Monday, 25 October 2010

Long-distance and other love stories

Today I’ve been mainlining tea to try and stave off the utter exhaustion that comes from getting up before dawn to drive three hours to work.
I do this commute every few weeks so I can spend Sunday night with my boyfriend, who lives about 140 miles away from me. We only get to see each other at weekends so, knackering as it is, it’s worth the early start to spend that precious extra night with him.
Long-distance relationships aren’t easy. We have to plan when we’re going to see each other weeks in advance and it’s hard missing him, and not being able to get a hug after a hard day at work. Phone calls just can’t replace actually being with someone. But we just get on and do it because, for now at least, it’s the only option.
And, difficult as I find it, I know that many other couples have it much harder. In the course of sourcing features for magazines I’ve spoken to women who have managed to make relationships work when their partners live on the other side of the world, or when they’ve faced fierce opposition from family and friends.
There are the women who’ve been heartbroken when they discovered their man was cheating but decided to give them one more chance and I’ve even spoken to a couple of women who met their men in prison and stuck by them until they got out.
It constantly amazes, and inspires me, how hard people are prepared to work in the name of love. And the good news is that magazines never tire of these stories. So if you’ve battled against the odds to keep your relationship alive, get in touch.

Friday, 8 October 2010

Domestic Violence

We get a lot of women getting in touch to talk about very serious topics, one of the most common of which is domestic abuse.
It's shocked me since starting this job just how many women seem to have suffered at the hands of their partners at some point in their lives.
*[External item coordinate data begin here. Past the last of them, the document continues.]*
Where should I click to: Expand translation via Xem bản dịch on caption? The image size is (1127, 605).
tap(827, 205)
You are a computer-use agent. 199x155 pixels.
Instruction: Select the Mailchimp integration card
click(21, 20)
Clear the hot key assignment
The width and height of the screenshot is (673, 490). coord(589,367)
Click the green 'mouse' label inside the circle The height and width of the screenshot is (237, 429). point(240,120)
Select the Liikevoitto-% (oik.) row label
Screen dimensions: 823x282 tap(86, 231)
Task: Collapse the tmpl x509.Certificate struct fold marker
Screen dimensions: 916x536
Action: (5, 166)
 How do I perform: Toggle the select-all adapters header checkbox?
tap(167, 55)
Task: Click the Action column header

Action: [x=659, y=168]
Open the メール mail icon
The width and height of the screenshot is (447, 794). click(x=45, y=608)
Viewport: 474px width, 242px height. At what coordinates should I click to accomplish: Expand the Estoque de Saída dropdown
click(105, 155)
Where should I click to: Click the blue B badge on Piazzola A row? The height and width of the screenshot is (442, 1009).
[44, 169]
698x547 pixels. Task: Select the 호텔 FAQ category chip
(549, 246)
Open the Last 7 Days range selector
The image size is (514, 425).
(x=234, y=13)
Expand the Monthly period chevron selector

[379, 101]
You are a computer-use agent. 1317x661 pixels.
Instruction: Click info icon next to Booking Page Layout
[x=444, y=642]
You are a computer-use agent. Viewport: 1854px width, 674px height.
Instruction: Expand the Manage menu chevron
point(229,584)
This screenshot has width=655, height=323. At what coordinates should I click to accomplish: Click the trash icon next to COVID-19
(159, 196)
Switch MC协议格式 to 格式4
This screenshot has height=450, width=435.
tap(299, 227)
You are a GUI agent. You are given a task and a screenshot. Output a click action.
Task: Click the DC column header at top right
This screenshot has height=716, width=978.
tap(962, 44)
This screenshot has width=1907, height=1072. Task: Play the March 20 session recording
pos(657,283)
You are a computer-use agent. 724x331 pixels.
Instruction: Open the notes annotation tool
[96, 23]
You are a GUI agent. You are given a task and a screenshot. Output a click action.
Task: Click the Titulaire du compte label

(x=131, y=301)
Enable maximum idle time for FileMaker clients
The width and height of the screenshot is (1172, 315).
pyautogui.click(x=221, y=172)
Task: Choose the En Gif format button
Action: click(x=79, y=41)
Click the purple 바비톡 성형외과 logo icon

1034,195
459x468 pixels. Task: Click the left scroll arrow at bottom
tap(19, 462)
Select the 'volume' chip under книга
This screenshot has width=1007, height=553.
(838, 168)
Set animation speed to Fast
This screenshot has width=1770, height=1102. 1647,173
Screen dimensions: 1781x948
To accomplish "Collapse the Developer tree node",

And what's most upsetting is how many of these have never pressed charges, so those men have effectively got away with it.
It's also frustrating because, for legal reasons, it makes it difficult for these women to speak out publicly in a magazine or newspaper article about what happened to them.
Of course I can completely understand the many reasons why women may not feel able to go to the police to report abusive boyfriends - these situations are never simple. But it's always great when someone gets in touch who has taken their ex partner to court, as then we can tell the whole story, and hopefully inspire other women in similar situations to do the same.